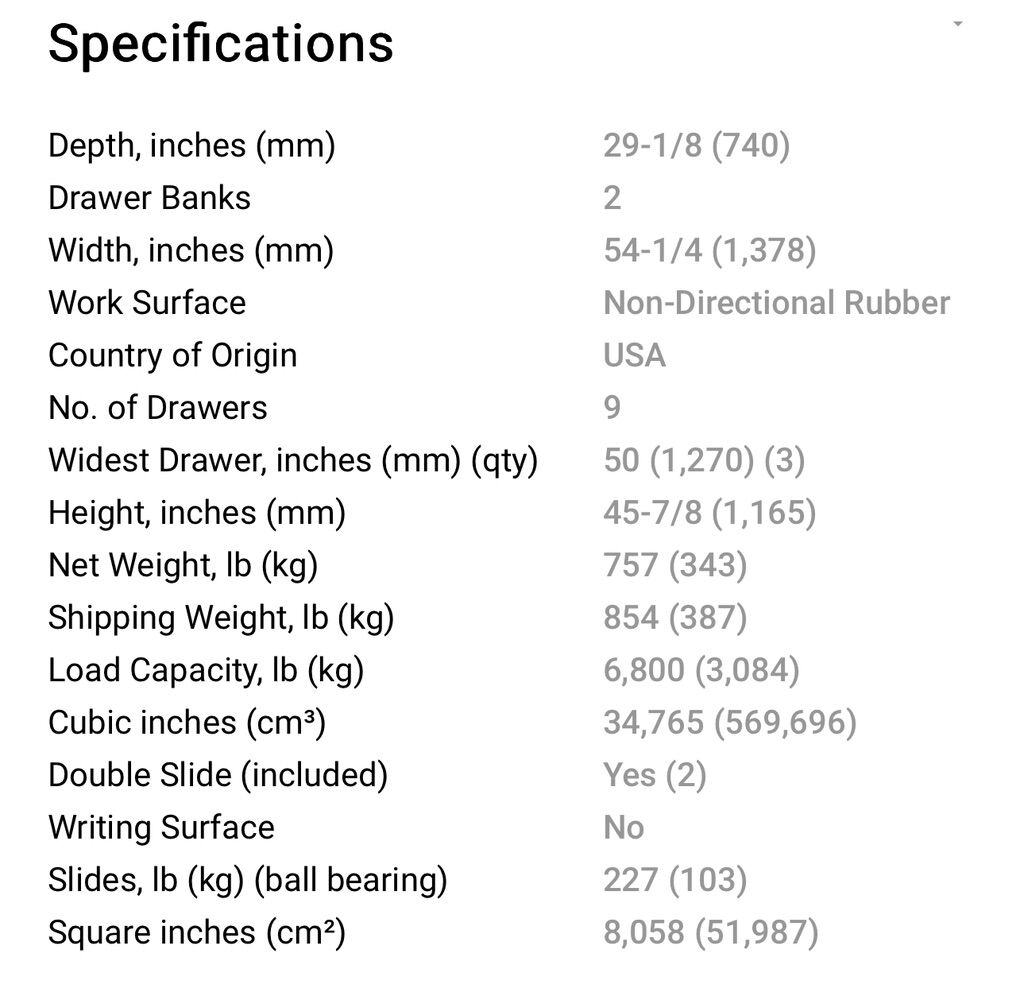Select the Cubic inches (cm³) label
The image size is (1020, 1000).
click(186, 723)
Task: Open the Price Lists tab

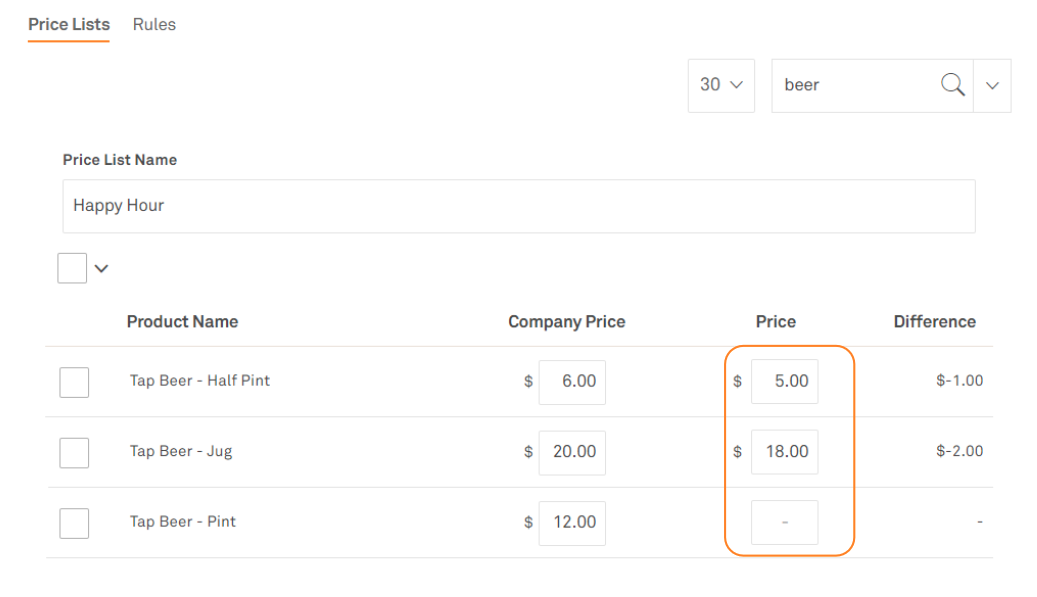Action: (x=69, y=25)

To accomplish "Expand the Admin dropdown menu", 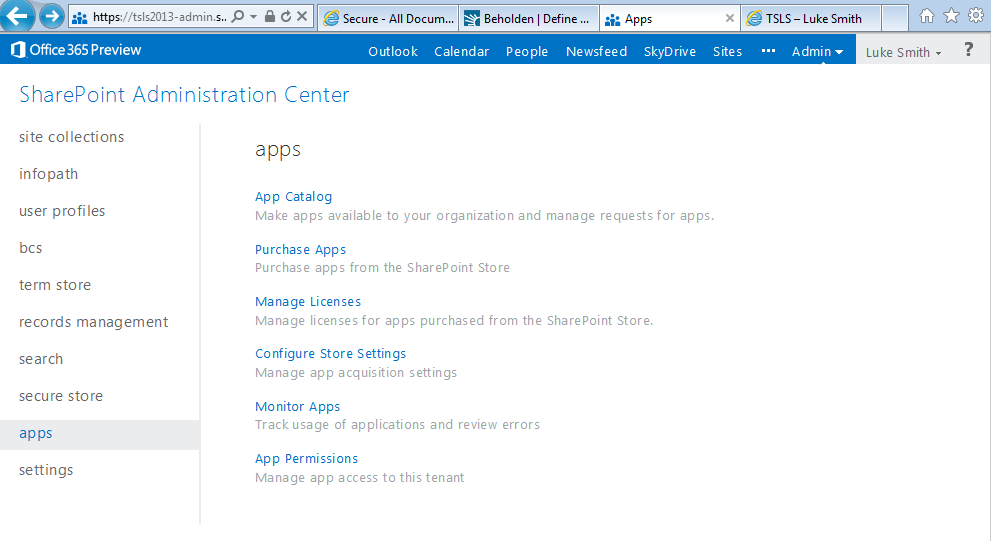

_What the task asks_:
Leave every picture out and print exactly the lines from the one that contains "Task: Open the Price Lists tab" through the last line of the material above.

_Answer_:
Task: Open the Price Lists tab

Action: (x=69, y=25)

To accomplish "Expand the Admin dropdown menu", 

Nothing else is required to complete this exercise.